Due to the recent POODLE vulnerability discovery, payment processors (such as PayPal and Authorize.net etc) have begun disallowing the use of (the industry standard version of) SSL v3, which has triggered problems during checkout:
You may receive an error during checkout, like:
– An error occurred when we tried to contact the payment processor. Please try again, select an alternate payment method, or contact the store owner for assistance.
– (35) error:1408F10B:SSL routines:SSL3_GET_RECORD:wrong version number”
– (35) error:14094410:SSL routines:func(148):reason(1040)
– (35) SSL connect error
– 35 Connect error
– v1.3.8a – only the linkpoint_api module (but if you’re using v1.3.8/v1.3.8a or older then you REALLY need to upgrade for additional security reasons)
– v1.3.9 – all the files listed below
– v1.5.0-v1.5.3 – all the files listed below
ZEN CART v1.5.4 ALREADY CONTAINS THESE FIXES!
YOU SHOULD UPGRADE NOW!
If you need your zen cart updated to the latest version 1.5.4, you can purchase the upgrade service in my shoppe.
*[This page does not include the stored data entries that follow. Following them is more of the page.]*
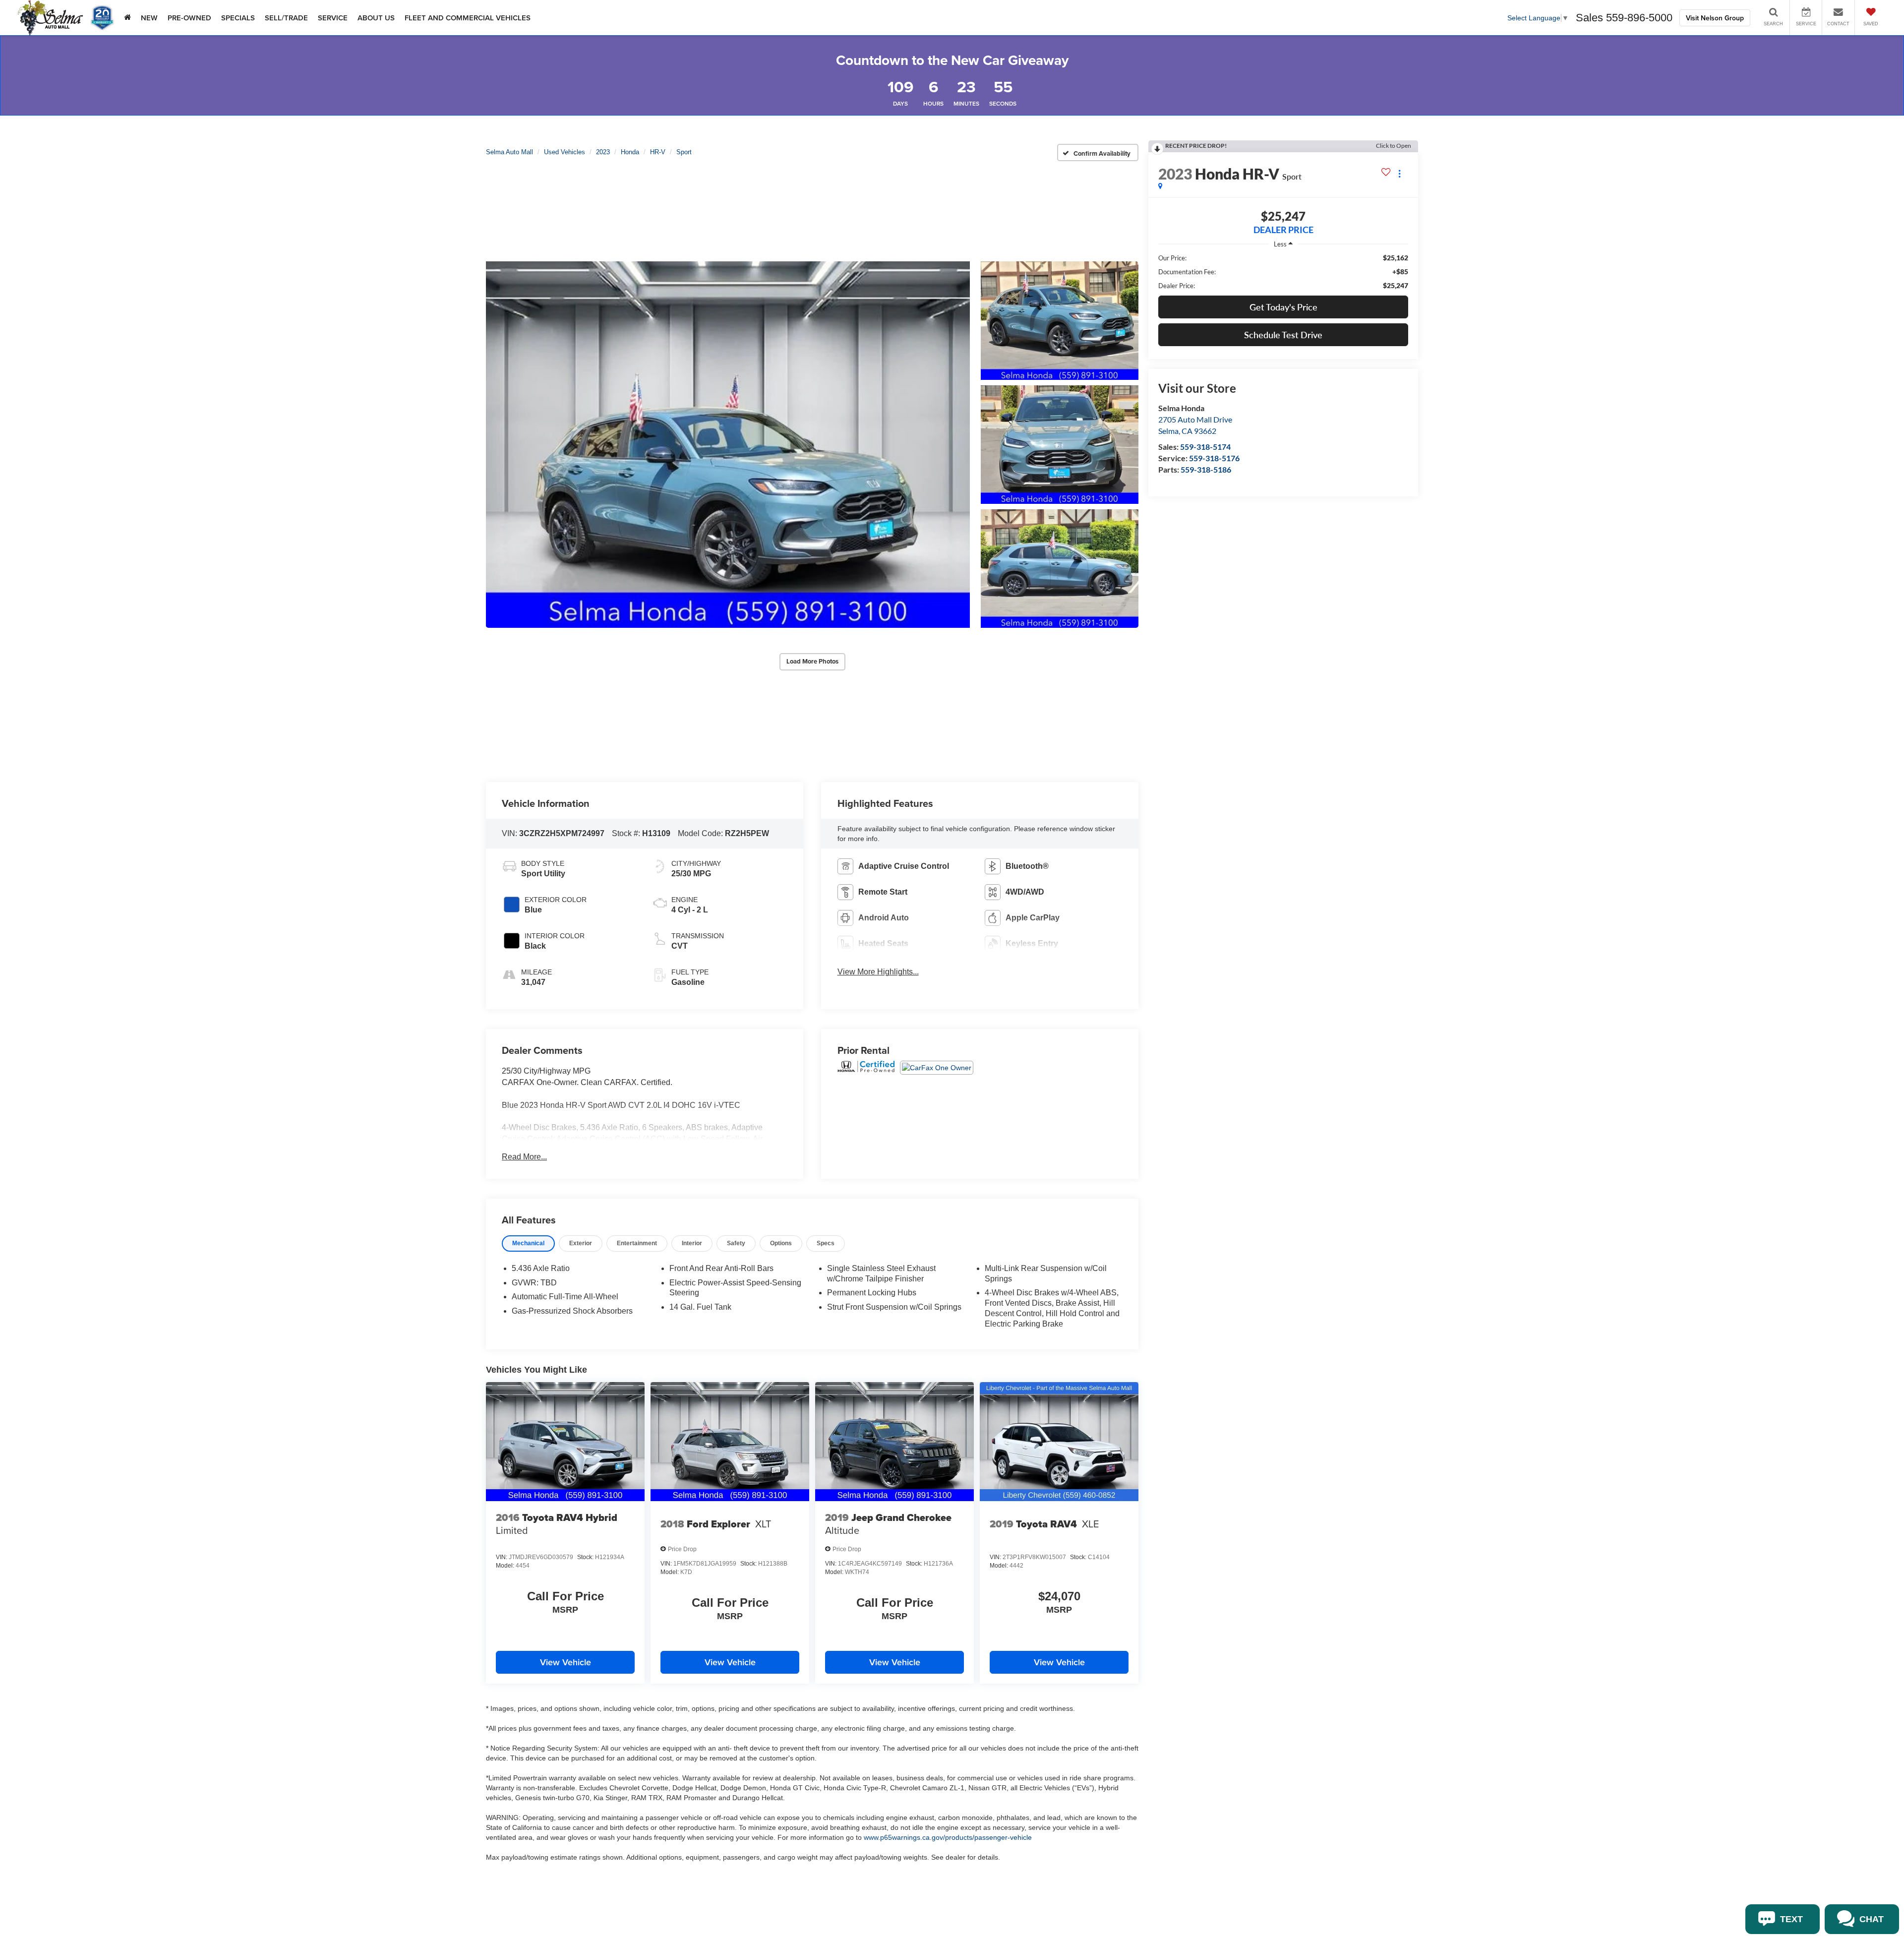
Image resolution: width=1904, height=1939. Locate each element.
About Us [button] (376, 17)
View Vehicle (565, 1662)
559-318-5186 (1206, 469)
If you want to fix it yourself, here’s how:
To change your Zen Cart site to use auto-negotiation of SSL version instead, do the following:
Search all PHP files for “CURLOPT_SSLVERSION”, and you will find it typically appears like this (a list of known files is included below):
curl_setopt($ch, CURLOPT_SSLVERSION, 3);
Simply comment-out the line, like this:
// curl_setopt($ch, CURLOPT_SSLVERSION, 3);
(NOTE: In the case of paypal_curl.php, the code looks like the following, which is similar but written differently for other reasons. Just add the // to the beginning of the line, as shown here:)
// CURLOPT_SSLVERSION => 3,
/includes/modules/payment/paypal/paypal_curl.php around line 58
/includes/modules/payment/authorizenet_aim.php around line 600
/includes/modules/payment/authorizenet_echeck.php around line 589
/includes/modules/payment/paypaldp.php around line 2342 (not necessary in all versions, but if it’s present, comment it out)
/includes/modules/payment/linkpoint_api/class.linkpoint_api.php around line 309
(Line numbers may differ depending on what Zen Cart version you’re using)
You may have additional files affected … ie: other payment modules you’ve added which may be using CURL to connect using SSL v3, in which case similar edits can be made.
If you have shipping modules (like USPS or UPSXML or FEDEX, etc) or other code that connects over SSL, commenting-out the CURLOPT_SSLVERSION setting should suffice. If doing that results errors or connection problems, contact the maintainer of the module for further assistance.
Commenting-out the CURLOPT_SSLVERSION line will cause PHP to negotiate the best possible SSL/TLS version supported by the destination server.
There are some sites out there advocating setting the value to 1, but our initial testing suggests that simply forces the same auto-negotiation since 1 is an invalid option.
Other sites are suggesting setting it to 4 or 6 (or use equivalent PHP constants, but those PHP constants are not available in all versions of PHP). While these are possible, they are potentially more restrictive than necessary given what we know at this time.
As of Oct 20, PayPal has agreed that while their own docs advocate setting the value to 4, commenting it out (ie: NOT specifying any CURLOPT_SSLVERSION) is perfectly acceptable at this time.
The same solution has been tested with Authorize.net, and works fine.